Io sono particolarmente affezionato alle prime opere narrative della Ginzburg, che lei stessa volle riunire nel 1964 nel volume einaudiano intitolato semplicemente Cinque romanzi brevi. Conteneva La strada che va in città, È stato così, Valentino, Sagittario, Le voci della sera. È Valentino quello che prediligo. Storie semplici, personaggi comuni, secondo una grande tradizione francese e cechoviana. E se ben ricordo ella citava spesso, insieme a Cechov e ai russi, scrittori come Flaubert e come Maupassant, il Maupassant geniale e modernissimo di Una vita. Cronache famigliari, dove la vita scorre senza molti intoppi che quelli più ovvi, il lavoro, la malattia e la morte, e le passioni più comuni. L’umano più umano, ma anche, si può dire, il più borghese.

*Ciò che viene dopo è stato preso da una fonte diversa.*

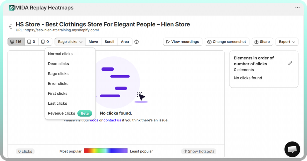The height and width of the screenshot is (161, 307).
Task: Click the popularity color gradient bar
Action: (x=106, y=151)
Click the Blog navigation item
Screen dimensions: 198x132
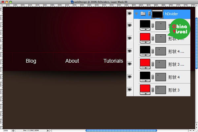[x=31, y=61]
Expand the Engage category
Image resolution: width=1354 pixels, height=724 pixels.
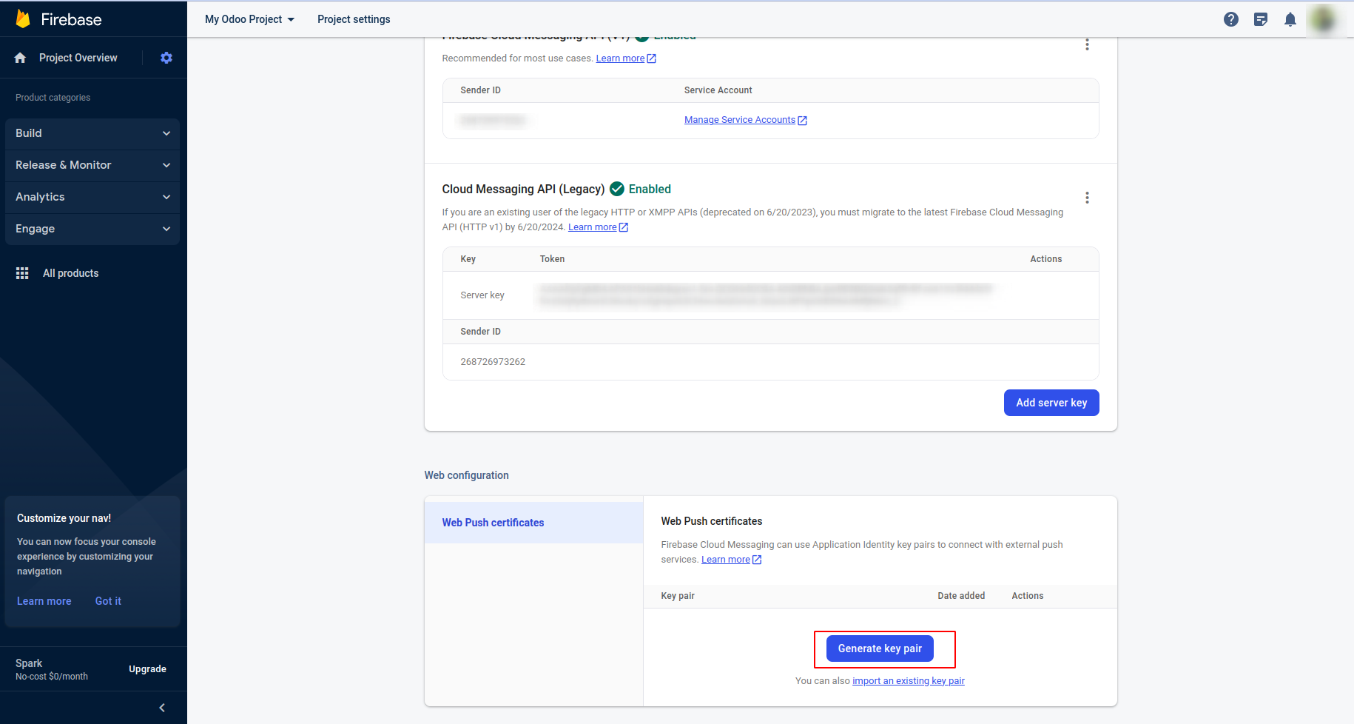click(x=92, y=229)
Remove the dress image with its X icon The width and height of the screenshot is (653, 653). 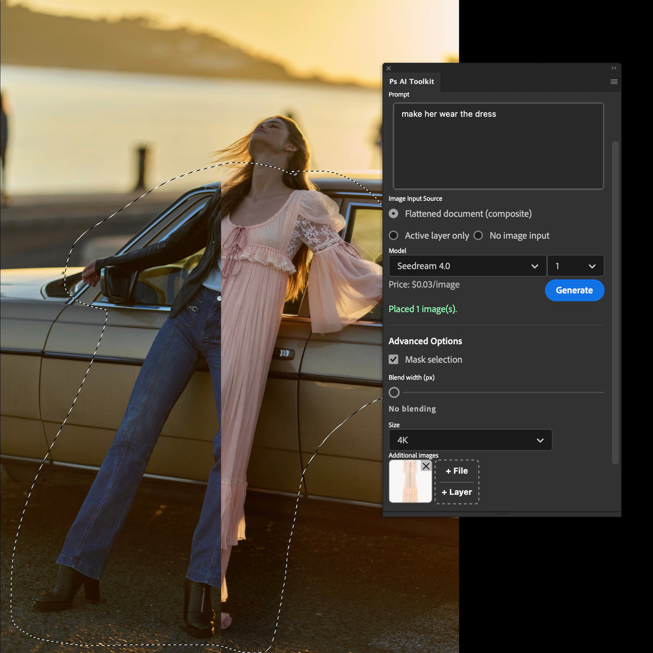point(426,466)
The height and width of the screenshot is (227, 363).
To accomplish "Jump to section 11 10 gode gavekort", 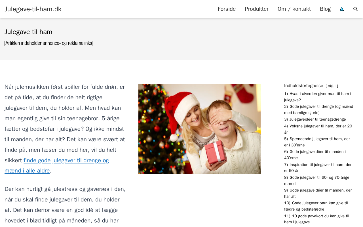I will [316, 219].
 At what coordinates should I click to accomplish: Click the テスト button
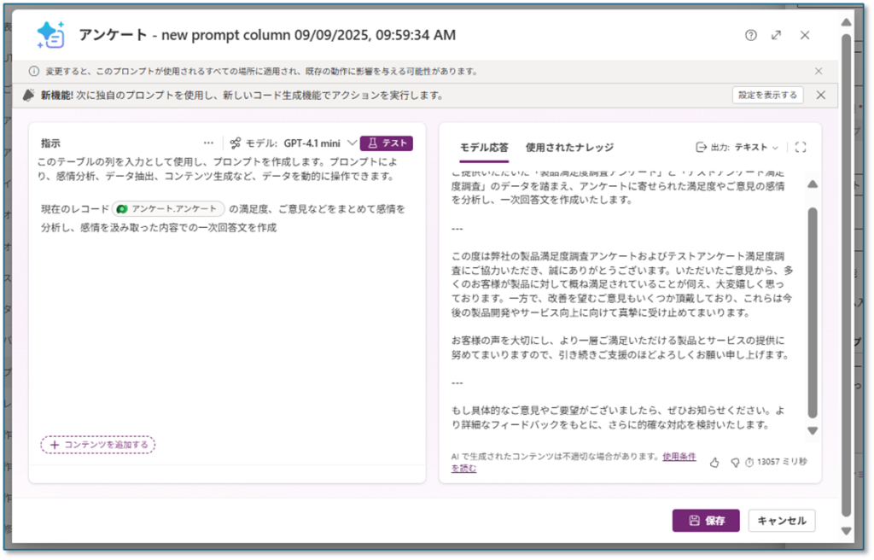point(387,143)
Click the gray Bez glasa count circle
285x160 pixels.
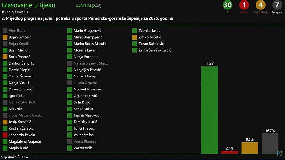click(x=277, y=5)
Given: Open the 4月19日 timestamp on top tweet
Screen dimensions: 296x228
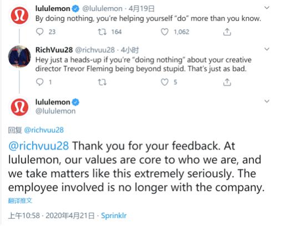Looking at the screenshot, I should coord(141,9).
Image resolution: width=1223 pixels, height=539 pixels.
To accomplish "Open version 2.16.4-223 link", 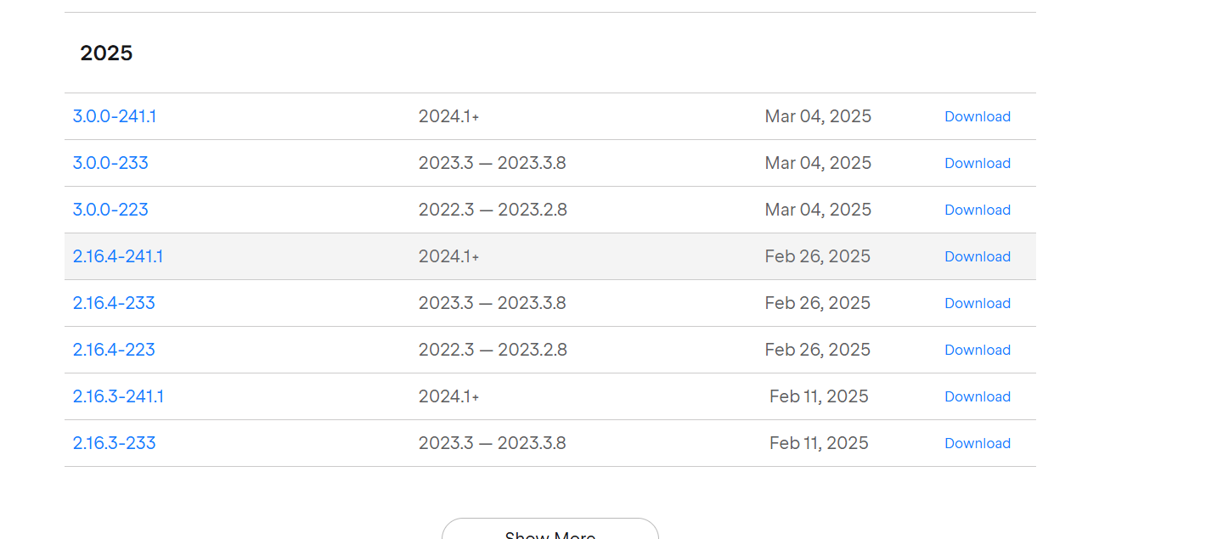I will click(x=114, y=350).
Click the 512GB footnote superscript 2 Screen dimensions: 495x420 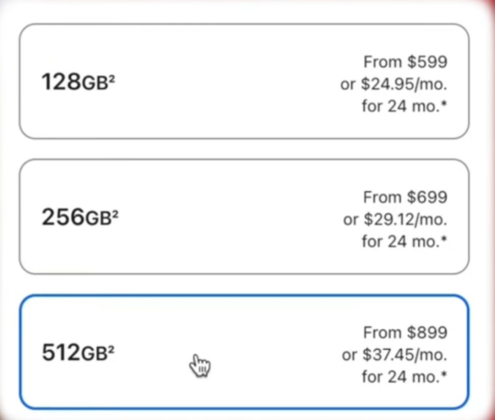click(111, 348)
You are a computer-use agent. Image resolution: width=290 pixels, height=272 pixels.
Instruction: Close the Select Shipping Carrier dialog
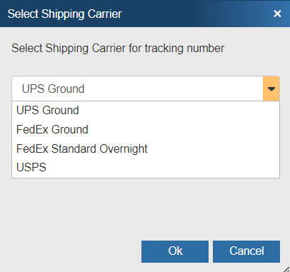(x=277, y=14)
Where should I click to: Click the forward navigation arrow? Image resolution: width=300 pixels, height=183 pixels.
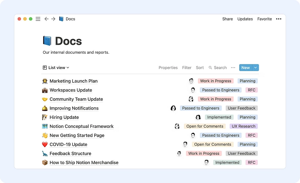(x=53, y=19)
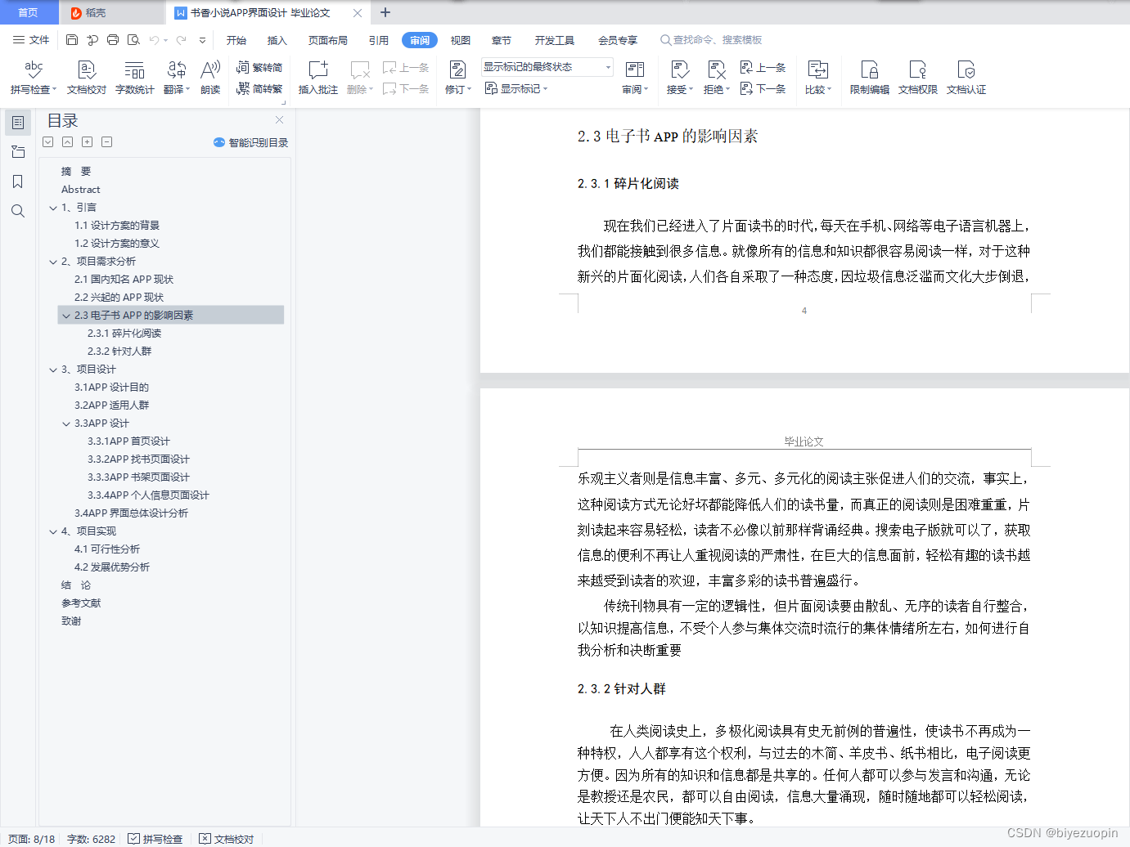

Mi è capitato di scontrarmi con amiche letterate che considerano la Ginzburg più importante della Morante e della Ortese perché la Ginzburg è una narratrice pura, mentre le altre sono, infine, secondo loro, più filosofe che narratrici. Una strana convinzione, che è tuttavia alla base della vastissima produzione letteraria femminile di oggi: e si vorrebbe davvero incontrarne qualcuna che ha da dire ai lettori, attraverso l’artifizio del racconto e del romanzo, qualcosa che ci costringa a guardarci più dentro e a capire meglio i dilemmi di un’epoca che molti considerano ormai pre-finale. La letteratura non può fare a meno della sociologia, ma neanche della filosofia… Si può amare molto una scrittrice come Natalia Ginzburg ma amare anche di più, per la loro forte provocazione filosofica e perfino religiosa, le sue due amiche e in qualche modo rivali.
Goffredo Fofi
Goffredo Fofi è saggista, critico cinematografico e letterario. Il suo ultimo libro è Cari agli dèi (Edizioni E/O, 2022).